6. Banks are cautioned against using the models without
reviewing their own policies and practices, as well as state and
federal laws regarding the time periods for availability of
specific types of checks. A bank using the models will be in
compliance with the EFA Act and the regulation only if the bank's
disclosures correspond to its availability policy.
7. Banks that have used earlier versions of the models (such as
those models that gave Social Security benefits and payroll
payments as examples of preauthorized credits available the day
after deposit, or that did not address the cash withdrawal
limitation) are protected from civil liability under § 229.21(e).
Banks are encouraged, however, to use current versions of the
models when reordering or reprinting supplies.
B. Model Availability Policy and Substitute Check Policy
Disclosures, Models C-1 through C-5A
1. Models C-1 through C-5 generally.
a. Models C-1 through C-5A are models for the availability
policy disclosures described in § 229.16 and substitute check
policy disclosure described in § 229.57. The models accommodate a
variety of availability policies, ranging from next-day
availability to holds to statutory limits on all deposits. Model
C-3 reflects the additional disclosures discussed in §§ 229.16 (b)
and (c) for banks that have a policy of extending availability
times on a case-by-case basis.
b. As already noted, there are several places in the models
where information must be inserted. This information includes the
bank's cut-off times, limitations relating to next-day
availability, and the first four digits of routing numbers for
local banks. In disclosing when funds will be available for
withdrawal, the bank must insert the ordinal number (such as first,
second, etc.) of the business day after deposit that the funds will
become available.
c. Models C-1 through C-5A generally do not reflect any optional
provisions of the regulation, or those that apply only to certain
banks.
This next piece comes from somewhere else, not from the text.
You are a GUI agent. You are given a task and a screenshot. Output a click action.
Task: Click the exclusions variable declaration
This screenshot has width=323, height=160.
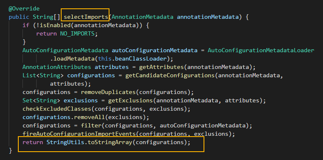[81, 101]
Instead, disclosures for these provisions are included in
Models C-6 through C-11A. A bank using one of the model
availability policy disclosures should also consider whether it
must incorporate one or more of Models C-6 through C-11A.
d. While § 229.10(b) requires next-day availability for
electronic payments, Treasury regulations (31 CFR part 210) and ACH
association rules require that preauthorized credits (”direct
deposits”) be made available on the day the bank receives the
funds. Models C-1 through C-5 reflect these rules. Wire transfers,
however, are not governed by Treasury or ACH rules, but banks
generally make funds from wire transfers available on the day
received or on the business day following receipt. Banks should
ensure that their disclosures reflect the availability given in
most cases for wire transfers.
2. Model C-1 Next-day availability. A bank may use this
model when its policy is to make funds from all deposits available
on the first business day after a deposit is made. This model may
also be used by banks that provide immediate availability by
substituting the word “immediately” in place of “on the first
business day after the day we receive your deposit.”
3. Model C-2 Next-day availability and § 229.13
exceptions. A bank may use this model when its policy is to
make funds from all deposits available to its customers on the
first business day after the deposit is made, and to reserve the
right to invoke the new account and other exceptions in § 229.13.
In disclosing that a longer delay may apply, a bank may disclose
when funds will generally be available based on when the funds
would be available if the deposit were of a nonlocal check.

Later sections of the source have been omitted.